William "Willie" Archie Madden

23 October 1887 - 11 September 1961

74 years old

Third Generation Madden

Son of:

William Hanna "Willie" Madden

15 June 1849 - 12 Nov 1938

 

"Fred" and "Willie" Madden

William "Willie or Billy" Archie Madden was born 23 October 1887 in Seadrift, Texas. His parents were William Hanna Madden and Margaret Wilkinson Madden. He was drowned in Hurricane Carla in September, 1961. His body was found about five miles from Port O'Connor in brush on the LaSalle Ranch after the storm was over. He was found by a rancher several days after the storm.

He was buried in Seadrift Cemetery, Calhoun County, Texas on September 11, 1961. The gravestone inscription states, "VICTIM OF HURRICANE CARLA - Found on La Salle Ranch." Hurricane Carla , a Category 5 hurricane, hit the town of Port O'Connor with winds up to 170 mph and a tidal surge of 18.5 feet. Port O'Connor was virtually wiped out. Stories say that he had $2,000 sewed into his pants which was used to pay for his burial expenses.

After the storm Bob Brister of the Houston Chronicle reported:

"At devastated Port O'Connor, rescuers, mostly state guardsmen were searching for a 75-year-old fisherman now presumed dead.

Billy Madden was last seen crushed and drowned after his house near Port Alto collapsed."

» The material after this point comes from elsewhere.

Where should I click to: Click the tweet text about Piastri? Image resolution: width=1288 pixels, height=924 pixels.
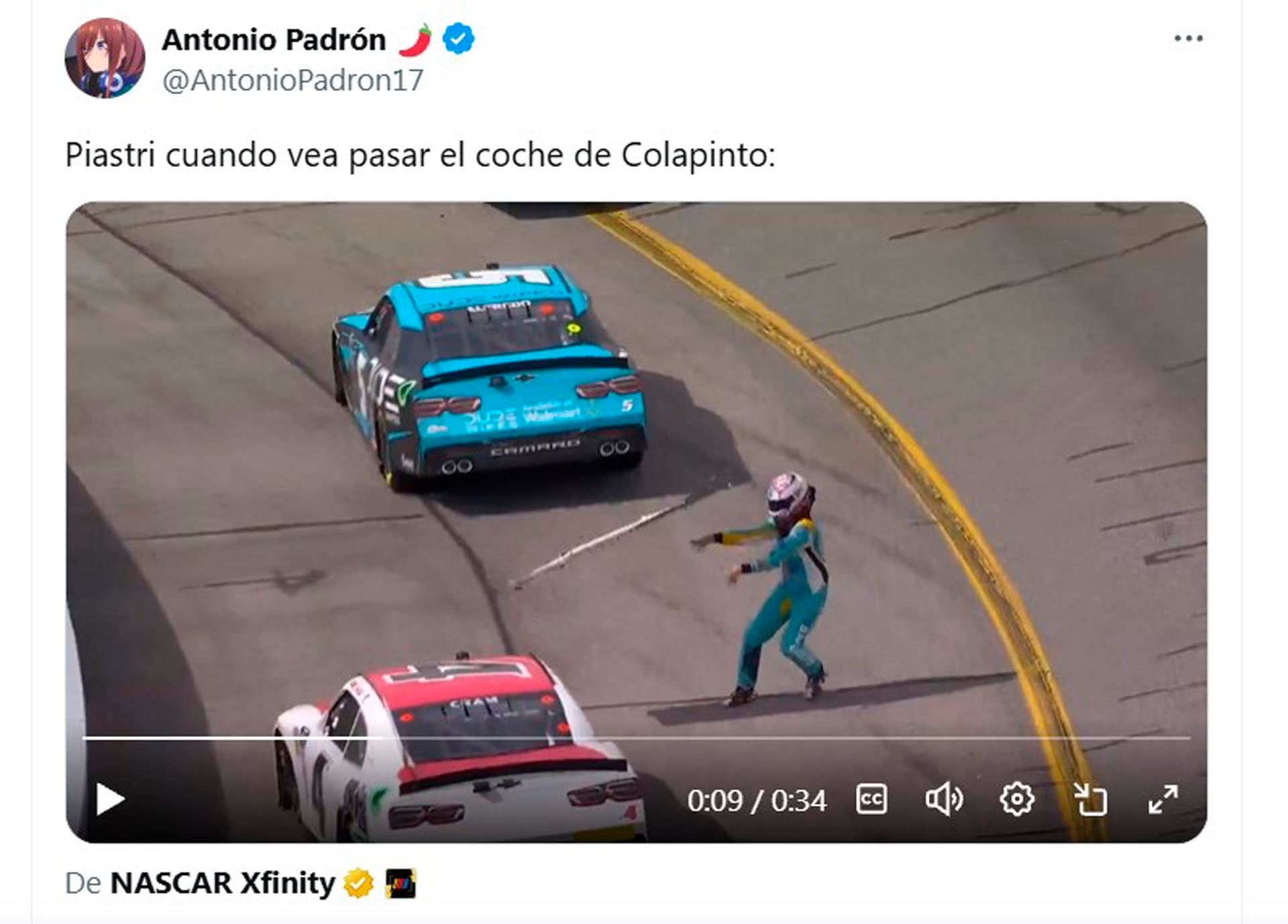coord(420,156)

"I was in Port O'Conner a few days after Carla. My dad was salvaging some inland barges which had been blown inland out of the ICWW. I remember vividly that a phone booth appeared to be the only surviving structure in the town." - Richard Bludworth 1/12/2014

In another newspaper article - The Calhoun County Times, Page 1-A, October 24. 1961 reported:

Article of William Archie "Willie" Madden's Drowning


 

Willie Madden's Gravestone
Seadrift Cemetery

 

When I met Willie he was living in a little shack that he had built across the Intracostal Waterway from Port O'Connor, Texas. He lived there by himself selling fish, oysters and crabs to the fish houses that were located in the town. He had lived on the little island for some time after he and other inhabitants had been evicted from Matagorda Island by the U.S. government in 1941 when the island was condemned to be used as a temporary training facility for the Army Air Force as a bombing range. According to Joey Oglesby, Ray Madden's youngest daughter, he was living with his father (only the two of them), William Hanna Madden at the time and their house was right where the runway was to be. She didn't know where he moved immediately after that but she heard people say he moved to Dewberry Island. Her recollections of him was that he was always clean and well dressed when he would come to town. He was a very private person, real quiet and soft spoken and did not talk much. She remembered that he had the "Maddden blue eyes." An interesting aside is that he played the violin when he was living on the little island. Joey remembered he played "beautiful violin". Sometime if the weather was just right she could hear him playing classical music in his little shack from across the waterway. His brother Fred also played the violin, but he played it as a fiddle for dances. Willie could also play fiddle music, because Joey also remembered him and her father, Ray Bryant playing together in the Madden Mercantile, him on his fiddle and Ray on the harmonica. Another trait of his was that he was a prolific reader and many of his friends and relatives from Houston and Dallas would bring him books and magazines.

He had been married to Nona "Noni" Cherry at one time. They were married by John Juliff, Justice of the Peace on 9 May 1914 in Calhoun County when he was 27 years old. (Male Index to Marriage, Calhoun County, Tx, p. 54). At the time he listed his name on his marriage license as "Willie A. Madden." By 1940, however, he and his father with whom he had been living on Matagorda Island were no longer living there. Everyone on the island had been evicted from Matagorda Island by the U.S. government on February 6, 1941. By then Nona was living with a man named Sam. She and Sam were planning to operate a restaurant in the back of the Madden Mercantile where she worked. Sam would be the cook and she would be the waitress. Joey Oglesby remembers Willie coming to the store one time and he and Nona saw each other. Researching both the Calhoun and Aransas County offices neither a divorce decree for he and Nona nor a marriage licence for her and anyone else could be found.

Dora Madden always said that he moved to the little island to live by himself because his wife left him and he was "heartbroken."

The two of the unanswered questions about him are:

1. When and why did he move to the little island to live by himself?

2. When did he and Nona separate?

Answers to these questions will probably never be known, since those who knew the whole story are no longer living.


This photo was made in July 1952. Fred Madden is polling across the Intracostal Waterway at Port O'Connor with Ken Bower seated. In the distance you can see Willie's shack on the little island.

Two views of Willie's island today, Dec. 2013, from across the Intracostal Waterway.